INPUT Start Marker

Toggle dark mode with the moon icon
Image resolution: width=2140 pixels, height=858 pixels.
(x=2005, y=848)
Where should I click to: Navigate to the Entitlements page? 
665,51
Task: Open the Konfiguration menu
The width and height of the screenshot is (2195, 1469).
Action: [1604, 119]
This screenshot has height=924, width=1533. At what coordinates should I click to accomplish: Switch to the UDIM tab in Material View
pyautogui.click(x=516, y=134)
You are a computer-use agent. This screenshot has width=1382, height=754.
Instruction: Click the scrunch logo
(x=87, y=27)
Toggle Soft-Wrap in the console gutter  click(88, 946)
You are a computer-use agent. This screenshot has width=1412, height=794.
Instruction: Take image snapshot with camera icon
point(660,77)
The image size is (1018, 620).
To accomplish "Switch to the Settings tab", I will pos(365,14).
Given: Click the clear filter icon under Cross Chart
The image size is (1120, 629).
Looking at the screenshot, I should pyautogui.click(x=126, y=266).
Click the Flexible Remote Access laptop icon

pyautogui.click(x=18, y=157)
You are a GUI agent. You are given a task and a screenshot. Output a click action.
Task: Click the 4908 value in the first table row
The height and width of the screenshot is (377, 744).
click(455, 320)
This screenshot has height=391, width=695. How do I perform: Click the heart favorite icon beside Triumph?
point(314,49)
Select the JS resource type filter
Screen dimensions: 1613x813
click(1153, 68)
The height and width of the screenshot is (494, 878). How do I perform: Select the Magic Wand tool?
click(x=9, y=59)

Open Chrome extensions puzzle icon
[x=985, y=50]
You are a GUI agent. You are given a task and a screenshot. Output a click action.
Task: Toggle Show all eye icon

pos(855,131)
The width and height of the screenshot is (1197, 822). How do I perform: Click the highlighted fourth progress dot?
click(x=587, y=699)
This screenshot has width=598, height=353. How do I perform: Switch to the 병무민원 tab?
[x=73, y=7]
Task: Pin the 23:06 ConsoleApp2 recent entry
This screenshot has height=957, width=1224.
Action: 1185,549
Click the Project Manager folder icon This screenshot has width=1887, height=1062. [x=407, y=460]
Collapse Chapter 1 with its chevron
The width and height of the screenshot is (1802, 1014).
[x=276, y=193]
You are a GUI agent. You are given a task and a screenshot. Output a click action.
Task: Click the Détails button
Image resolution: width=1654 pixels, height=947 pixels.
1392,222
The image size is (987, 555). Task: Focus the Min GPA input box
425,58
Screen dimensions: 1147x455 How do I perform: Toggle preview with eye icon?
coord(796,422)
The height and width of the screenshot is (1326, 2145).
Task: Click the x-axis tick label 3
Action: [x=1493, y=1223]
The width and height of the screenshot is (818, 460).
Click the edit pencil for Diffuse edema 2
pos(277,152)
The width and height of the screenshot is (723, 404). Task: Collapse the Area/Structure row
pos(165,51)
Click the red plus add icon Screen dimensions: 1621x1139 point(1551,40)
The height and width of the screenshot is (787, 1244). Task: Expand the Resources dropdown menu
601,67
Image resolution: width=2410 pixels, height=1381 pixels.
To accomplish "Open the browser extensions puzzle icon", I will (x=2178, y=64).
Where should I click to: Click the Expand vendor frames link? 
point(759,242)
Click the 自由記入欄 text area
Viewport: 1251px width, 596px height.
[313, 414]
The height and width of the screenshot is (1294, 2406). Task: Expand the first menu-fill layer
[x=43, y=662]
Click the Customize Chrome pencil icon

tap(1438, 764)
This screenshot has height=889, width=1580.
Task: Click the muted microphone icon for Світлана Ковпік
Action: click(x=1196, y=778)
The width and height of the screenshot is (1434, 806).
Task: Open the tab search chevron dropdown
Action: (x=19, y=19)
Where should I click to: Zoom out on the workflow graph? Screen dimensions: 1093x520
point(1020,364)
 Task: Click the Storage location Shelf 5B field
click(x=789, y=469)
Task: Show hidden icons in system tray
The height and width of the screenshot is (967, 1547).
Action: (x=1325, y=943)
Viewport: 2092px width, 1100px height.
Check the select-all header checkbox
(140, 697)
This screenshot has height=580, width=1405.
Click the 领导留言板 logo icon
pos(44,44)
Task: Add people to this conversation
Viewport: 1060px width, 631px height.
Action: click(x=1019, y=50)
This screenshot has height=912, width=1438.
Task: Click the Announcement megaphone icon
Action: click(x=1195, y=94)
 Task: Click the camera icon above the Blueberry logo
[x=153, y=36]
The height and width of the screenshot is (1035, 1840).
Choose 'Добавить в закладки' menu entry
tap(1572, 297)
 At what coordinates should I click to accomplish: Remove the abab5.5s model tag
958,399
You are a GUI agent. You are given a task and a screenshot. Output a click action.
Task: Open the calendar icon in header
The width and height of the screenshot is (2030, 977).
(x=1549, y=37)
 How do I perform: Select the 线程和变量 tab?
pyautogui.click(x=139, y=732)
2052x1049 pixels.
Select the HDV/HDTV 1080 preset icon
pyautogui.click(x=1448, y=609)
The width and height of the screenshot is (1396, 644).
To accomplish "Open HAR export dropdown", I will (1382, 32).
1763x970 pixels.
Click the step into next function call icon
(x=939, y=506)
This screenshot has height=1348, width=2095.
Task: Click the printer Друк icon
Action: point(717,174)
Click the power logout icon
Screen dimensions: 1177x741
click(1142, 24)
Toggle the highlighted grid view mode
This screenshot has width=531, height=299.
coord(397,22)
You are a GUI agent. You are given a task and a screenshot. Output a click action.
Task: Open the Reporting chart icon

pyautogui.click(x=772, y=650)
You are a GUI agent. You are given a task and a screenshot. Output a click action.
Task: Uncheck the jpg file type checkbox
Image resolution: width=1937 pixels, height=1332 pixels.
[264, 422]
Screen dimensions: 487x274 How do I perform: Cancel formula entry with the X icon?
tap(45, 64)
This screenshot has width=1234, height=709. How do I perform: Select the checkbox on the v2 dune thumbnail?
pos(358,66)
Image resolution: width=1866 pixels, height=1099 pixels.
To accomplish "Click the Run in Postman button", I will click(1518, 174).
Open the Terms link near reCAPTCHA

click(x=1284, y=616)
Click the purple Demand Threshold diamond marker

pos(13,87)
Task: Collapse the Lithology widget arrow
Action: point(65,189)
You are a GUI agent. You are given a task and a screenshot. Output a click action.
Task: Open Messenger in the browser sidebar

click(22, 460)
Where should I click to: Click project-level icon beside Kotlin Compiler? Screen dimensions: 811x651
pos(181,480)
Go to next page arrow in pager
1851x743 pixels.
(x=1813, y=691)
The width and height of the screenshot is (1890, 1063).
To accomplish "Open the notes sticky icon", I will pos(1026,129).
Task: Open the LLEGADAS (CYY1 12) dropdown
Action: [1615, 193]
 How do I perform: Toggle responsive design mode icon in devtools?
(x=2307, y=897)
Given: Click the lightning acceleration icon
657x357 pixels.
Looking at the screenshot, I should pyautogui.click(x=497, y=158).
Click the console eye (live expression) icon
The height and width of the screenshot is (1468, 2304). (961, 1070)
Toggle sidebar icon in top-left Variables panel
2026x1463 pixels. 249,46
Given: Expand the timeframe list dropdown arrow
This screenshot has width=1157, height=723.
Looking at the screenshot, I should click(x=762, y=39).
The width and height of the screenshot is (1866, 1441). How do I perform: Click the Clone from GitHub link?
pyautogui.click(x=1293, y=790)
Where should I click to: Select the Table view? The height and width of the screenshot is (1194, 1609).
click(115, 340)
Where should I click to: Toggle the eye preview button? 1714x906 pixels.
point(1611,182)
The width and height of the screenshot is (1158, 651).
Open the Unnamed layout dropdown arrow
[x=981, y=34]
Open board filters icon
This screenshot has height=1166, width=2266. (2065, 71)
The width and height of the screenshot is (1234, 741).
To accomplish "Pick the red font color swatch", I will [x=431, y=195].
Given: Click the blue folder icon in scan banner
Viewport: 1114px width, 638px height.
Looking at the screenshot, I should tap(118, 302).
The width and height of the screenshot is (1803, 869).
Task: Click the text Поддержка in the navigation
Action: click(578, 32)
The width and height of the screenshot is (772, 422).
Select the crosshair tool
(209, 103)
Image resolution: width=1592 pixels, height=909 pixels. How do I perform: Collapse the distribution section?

INPUT End Marker

:: WHAT YOU NEED TO DO ::
For this exercise, repeat exactly the lines of the data above from the one with "Screen dimensions: 487x274" down to the one with "The width and height of the screenshot is (1890, 1063).", both end lines included.

:: WRITTEN ANSWER ::
Screen dimensions: 487x274 How do I perform: Cancel formula entry with the X icon?
tap(45, 64)
This screenshot has width=1234, height=709. How do I perform: Select the checkbox on the v2 dune thumbnail?
pos(358,66)
Image resolution: width=1866 pixels, height=1099 pixels.
To accomplish "Click the Run in Postman button", I will click(1518, 174).
Open the Terms link near reCAPTCHA

click(x=1284, y=616)
Click the purple Demand Threshold diamond marker

pos(13,87)
Task: Collapse the Lithology widget arrow
Action: point(65,189)
You are a GUI agent. You are given a task and a screenshot. Output a click action.
Task: Open Messenger in the browser sidebar

click(22, 460)
Where should I click to: Click project-level icon beside Kotlin Compiler? Screen dimensions: 811x651
pos(181,480)
Go to next page arrow in pager
1851x743 pixels.
(x=1813, y=691)
The width and height of the screenshot is (1890, 1063).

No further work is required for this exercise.